2008, Attackosaur Comics
Story: Martin Ian Smith
Art: J.C. Grande
Dr Harper is a detached, soulless man whose life is consumed by research into a cure for his comatose daughter Rosemary. As the ferocity of the German air raids increases, Harper has been desperately conducting sickening experiments, willing to sacrifice the lives of strangers at the possibility of saving his child.
Paralysis would feel at home in a ghoulish E.C. Comics inspired anthology, or equally as an episode of the Twilight Zone. The book’s ending is ambiguous to say the least, which some people may have a problem with. But not me. This is that (now) rare variety of horror whose formless terrors linger uncomfortably in a far corner of the reader’s imagination, and Smith prevents the story’s tension from deflating by forbidding us the usual pre-climax burgeoning of exposition. It’s the sort of ominous short story that Ray Bradbury once excelled at.
I particularly enjoyed the book’s 40s setting. Other than London’s Dark by James Robinson I can’t recall any other comic set in war-torn London. Grande’s monochromic art suits both the tone and the era perfectly, which is probably far trickier than it looks; the illustrations in period comics are often too modern and glossy to effective convey bleaker times.

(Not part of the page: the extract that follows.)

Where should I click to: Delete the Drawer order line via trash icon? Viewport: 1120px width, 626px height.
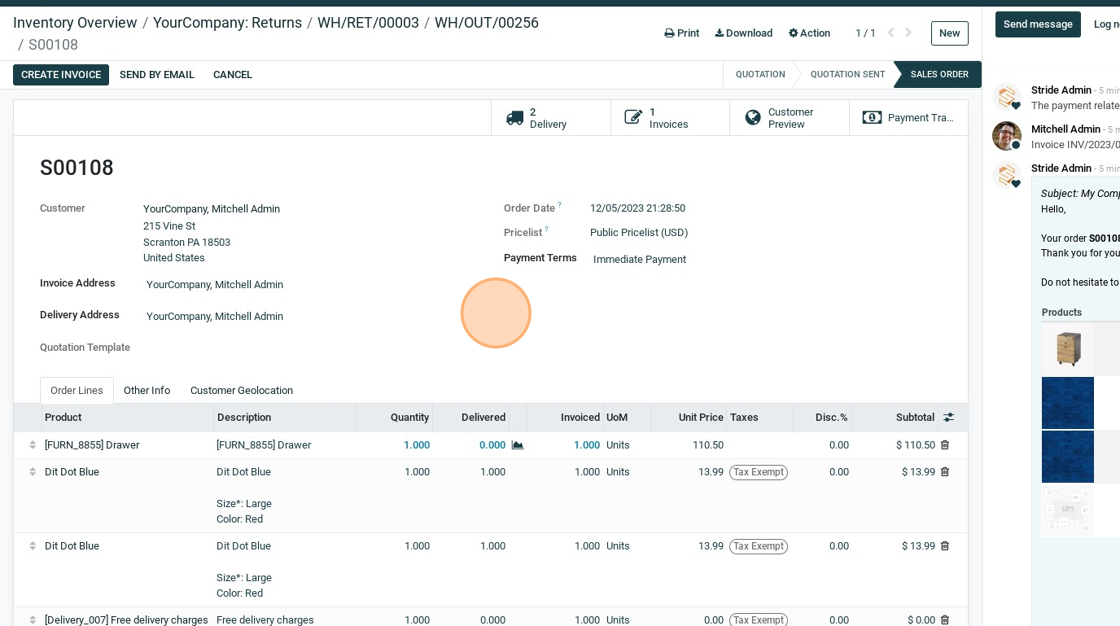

Though the Nazi bombings don’t play a major part in the plot, they forever linger in the background, emphasising the impending end to Harper’s research, and almost allowing him to justify the atrocities he carries out in the name of science. Is there any length to which a man will not go when the world around him is perceivably at an end? The final two pages are especially striking in their simplicity, giving Paralysis a context that resonates long after you’ve returned to the present.